Music can be a sort of escape.

Exactly. And I suppose what I've also found in my identification with music is it's something deeply, deeply reassuring. I've always been quite frightened of escape because you always have to come back to reality and that can be really harsh if you're escaping a pain or a difficulty. I've found when I've had a deeper connection with music it actually goes much deeper than escaping. There's a sense of identification. What I've found with artists like Prince and Grace Jones in all their strangeness and uniqueness was just this very clear message to be yourself to the utmost. I remember even aged 11 I just had this sense that Prince could only have got there by totally committing to being himself. That made me feel good about the idea of being myself, even if that was uncomfortable in my current predicament or context, it sort of bolstered me up. I felt by connecting with this music I was connecting with a message that was saying: "Be bold, do your thing.
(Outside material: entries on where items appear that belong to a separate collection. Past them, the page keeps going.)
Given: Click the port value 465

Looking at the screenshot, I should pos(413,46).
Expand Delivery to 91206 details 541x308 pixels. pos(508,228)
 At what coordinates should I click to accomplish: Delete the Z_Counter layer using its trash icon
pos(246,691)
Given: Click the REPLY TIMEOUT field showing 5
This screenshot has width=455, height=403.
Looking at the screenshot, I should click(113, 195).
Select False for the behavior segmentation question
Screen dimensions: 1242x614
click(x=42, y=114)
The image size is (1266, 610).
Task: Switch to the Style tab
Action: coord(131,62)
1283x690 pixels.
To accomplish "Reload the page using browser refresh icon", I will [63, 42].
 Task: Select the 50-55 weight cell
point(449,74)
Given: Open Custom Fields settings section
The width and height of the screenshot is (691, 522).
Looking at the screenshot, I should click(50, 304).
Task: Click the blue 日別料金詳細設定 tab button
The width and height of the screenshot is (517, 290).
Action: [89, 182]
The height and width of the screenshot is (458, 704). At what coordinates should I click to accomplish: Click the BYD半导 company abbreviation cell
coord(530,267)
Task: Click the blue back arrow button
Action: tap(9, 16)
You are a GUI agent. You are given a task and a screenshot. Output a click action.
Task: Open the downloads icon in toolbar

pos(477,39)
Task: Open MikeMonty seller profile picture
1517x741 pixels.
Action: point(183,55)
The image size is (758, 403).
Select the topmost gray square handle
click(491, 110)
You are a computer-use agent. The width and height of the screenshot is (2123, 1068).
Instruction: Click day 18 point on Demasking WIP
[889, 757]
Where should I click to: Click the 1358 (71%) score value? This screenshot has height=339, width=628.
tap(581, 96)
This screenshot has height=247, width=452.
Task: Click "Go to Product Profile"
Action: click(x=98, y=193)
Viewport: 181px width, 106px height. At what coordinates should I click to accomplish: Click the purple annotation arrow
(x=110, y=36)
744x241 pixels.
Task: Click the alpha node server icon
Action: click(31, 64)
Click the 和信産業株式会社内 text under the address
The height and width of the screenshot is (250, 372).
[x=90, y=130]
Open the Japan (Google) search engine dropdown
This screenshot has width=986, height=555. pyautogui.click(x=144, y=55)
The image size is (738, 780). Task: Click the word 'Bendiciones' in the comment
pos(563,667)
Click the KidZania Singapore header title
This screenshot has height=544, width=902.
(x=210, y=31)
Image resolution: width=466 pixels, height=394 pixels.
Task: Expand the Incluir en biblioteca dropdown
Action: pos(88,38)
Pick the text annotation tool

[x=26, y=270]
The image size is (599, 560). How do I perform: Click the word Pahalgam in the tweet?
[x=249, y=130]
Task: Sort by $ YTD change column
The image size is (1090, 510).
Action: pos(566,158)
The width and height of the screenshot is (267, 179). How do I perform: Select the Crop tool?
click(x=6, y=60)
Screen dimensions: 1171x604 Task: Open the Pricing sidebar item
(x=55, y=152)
All this joy that you're experiencing is coming from a person committing to their vision which is unique to them." I've always found that incredibly exciting and inspiring to this day. All my favourite artists have that quality.

I would almost say that Prince is probably my favourite living musician. And that's not to say that I love everything he's done. I guess it's just about what he's done for my life, and also the level of craft. It sends shivers down my spine in the same way that it did when I was 11. So in that sense I do feel a pretty eternal debt to that diminutive funk goblin.